A Durham police officer shot a 30-year-old man early Saturday after the man grabbed onto another officer's gun and wouldn't let go, according to a city report released Thursday.

Ondrae Hutchinson, 30, died after officers were called to a domestic incident at 9 Bevel Court around 5:20 a.m.

According to the report, a woman had called 911 to say the father of her child was damaging property inside the home and scaring her and her child.

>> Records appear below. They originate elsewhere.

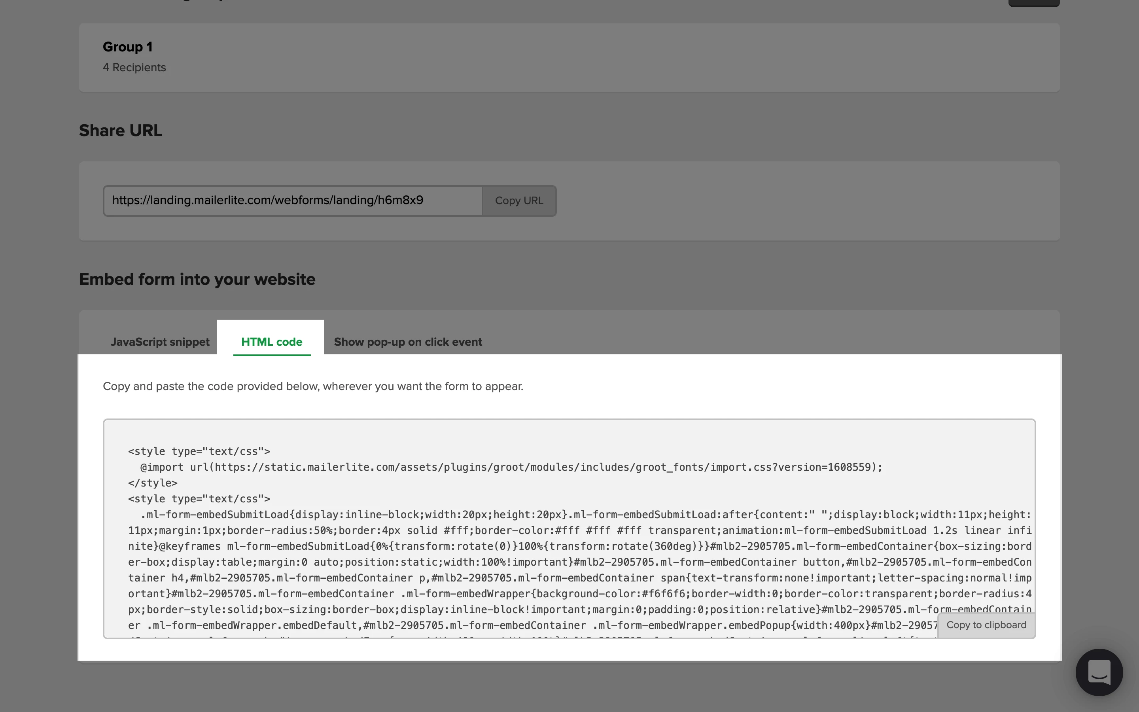This screenshot has width=1139, height=712.
Task: Click the Copy URL button
Action: coord(519,201)
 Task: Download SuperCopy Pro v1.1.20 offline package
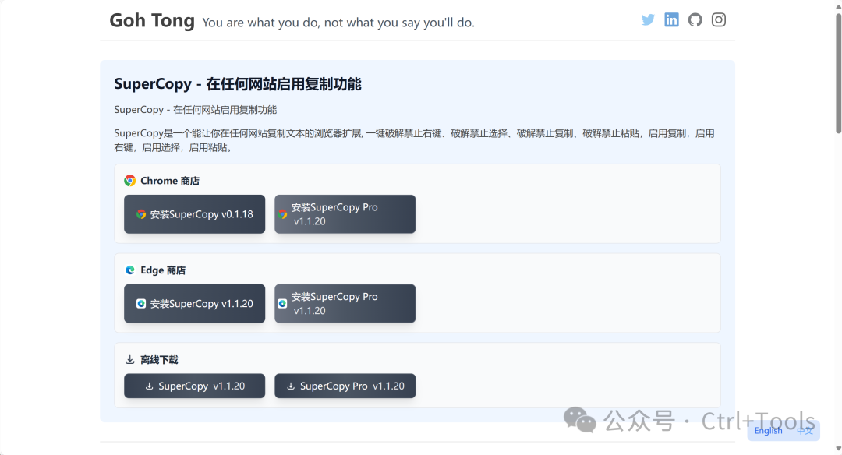[345, 386]
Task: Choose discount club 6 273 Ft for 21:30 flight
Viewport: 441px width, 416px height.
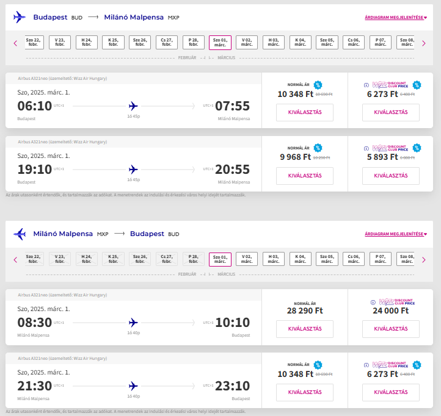Action: (390, 392)
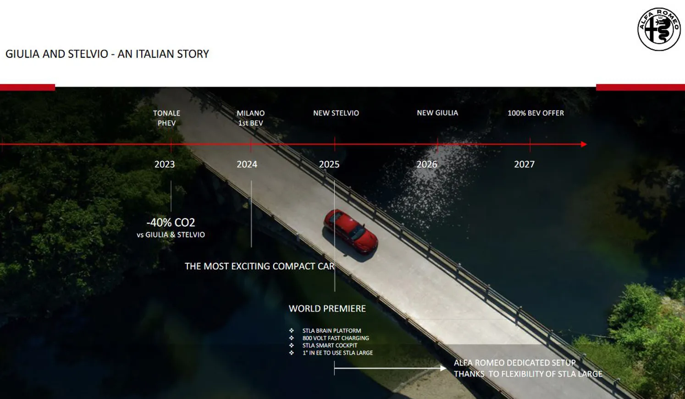685x399 pixels.
Task: Click the diamond bullet beside STLA Brain Platform
Action: pos(292,331)
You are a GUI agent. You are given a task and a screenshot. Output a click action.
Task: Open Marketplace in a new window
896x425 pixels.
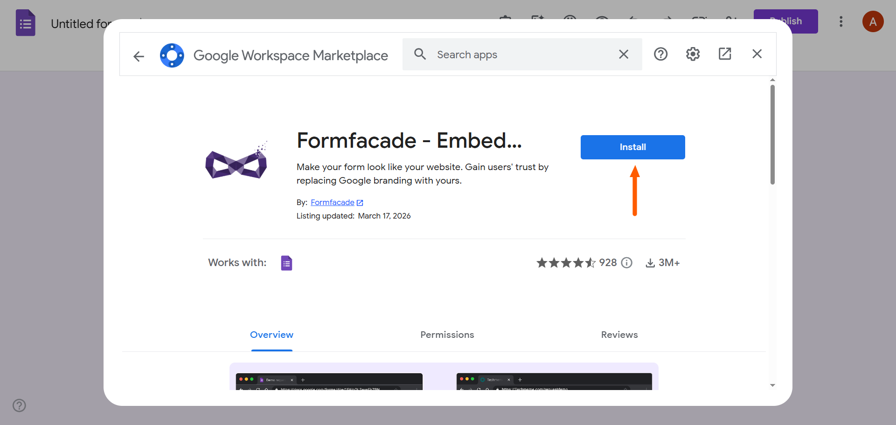click(x=724, y=54)
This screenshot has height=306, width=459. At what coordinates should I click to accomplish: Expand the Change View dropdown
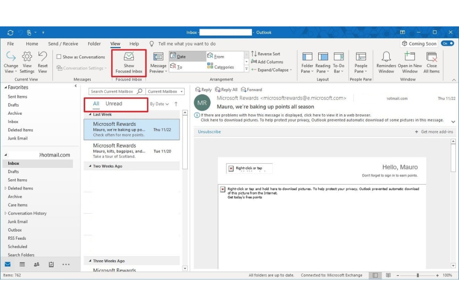[x=11, y=61]
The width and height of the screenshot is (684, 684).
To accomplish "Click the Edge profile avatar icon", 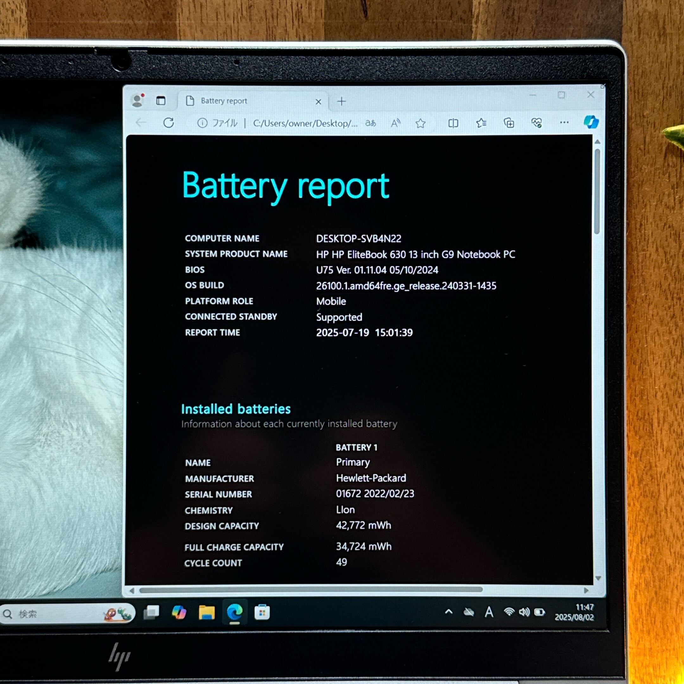I will point(137,101).
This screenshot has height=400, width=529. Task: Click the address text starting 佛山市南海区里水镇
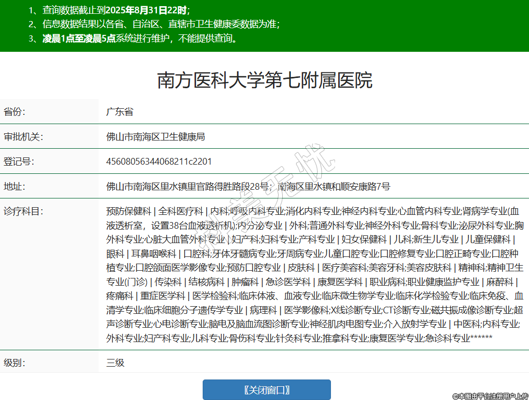tap(248, 186)

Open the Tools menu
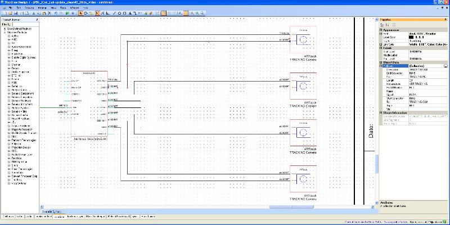tap(63, 8)
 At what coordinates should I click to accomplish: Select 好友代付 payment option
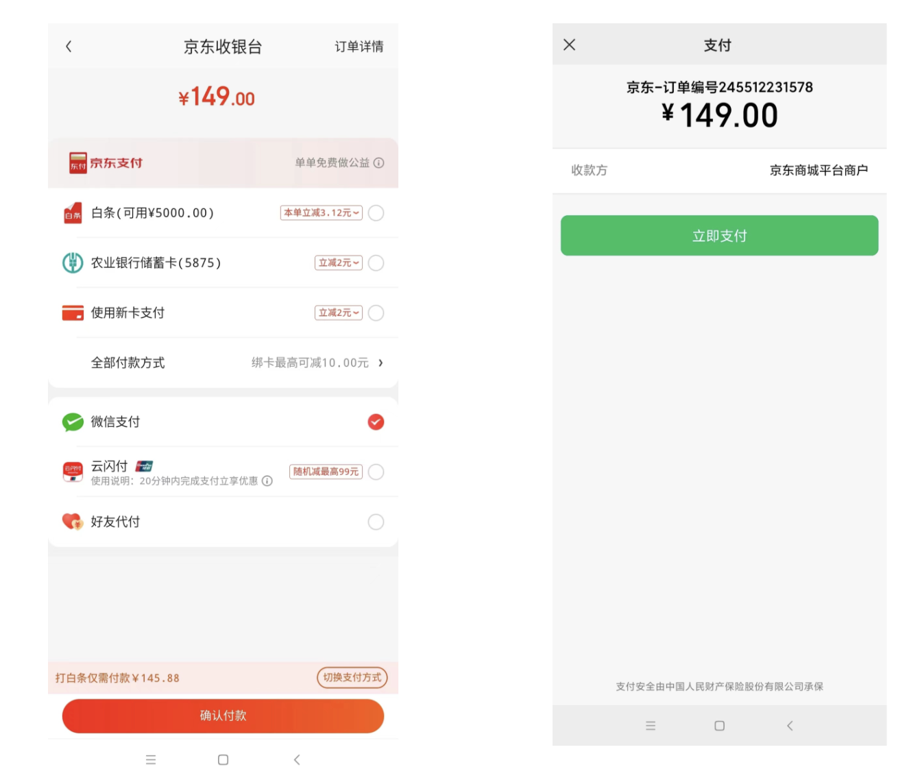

"The woman screamed 'get away from me,' and a male was heard yelling in the background before the call was abruptly disconnected," Police Chief C.J. Davis wrote in the memorandum to City Manager Tom Bonfield.
When the first two officers arrived, they found Hutchinson outside on the street. They tried to talk with him "as he yelled and ranted while walking around the street and into the driveway," the report said.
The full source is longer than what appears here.